TCP Source Port Pass Firewall vulnerability
search cancel

TCP Source Port Pass Firewall vulnerability

book

Article ID: 262621

calendar_today

Updated On:

Products

Security Analytics

Issue/Introduction

The following two vulnerabilities were reported in Security Analytics from a vulnerability scan. 

TCP Source Port Pass Firewall
TCP Sequence Number Approximation Based Denial of Service

Environment

Release : 8.2.5-55424

Resolution

TCP Source Port Pass Firewall

The port described in this finding is port 20, i.e the ftp data channel. On an FTP connection, the FTP server, from port 20, will connect back to a random port on the client. This is a necessary part of an Active FTP connection and removing it may cause some unseen problems for customers. If you do not need FTP services (such as FTP Mover) then you should delete those rules from your firewall to block port 20. 
 
The recommendation to disable port 20 on the firewall is in the "Security Best Practices" document. Qualys only reports this issue when the scan is run on an appliance with a default configuration setup. When the scan is run with "Best Practices" configuration this issue is not reported.  Qualys only reports this issue when the scan is run on an appliance with a default configuration setup. When the scan is run with "Best Practices" configuration this issue is not reported.

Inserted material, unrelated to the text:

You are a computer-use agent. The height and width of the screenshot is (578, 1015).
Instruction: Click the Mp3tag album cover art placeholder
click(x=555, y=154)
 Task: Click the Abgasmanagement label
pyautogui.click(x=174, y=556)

TCP Sequence Number Approximation Based Denial of Service

This has gone unfixed in Linux because it is viewed as not a problem. Red Hat's explanation is found at https://access.redhat.com/security/cve/cve-2004-0230

The proposed IETF solution does not seem like a bullet-proof solution either. The bad actor could sniff the reset ack and use the correct sequence number. The Red Hat explanation points to the url http://lwn.net/Articles/81560/ which gives further discussion of this issue.  Red Hat does not have any plans for action regarding this issue.


Based on these explanations, there are no efforts to mitigate these risks in the current SA code.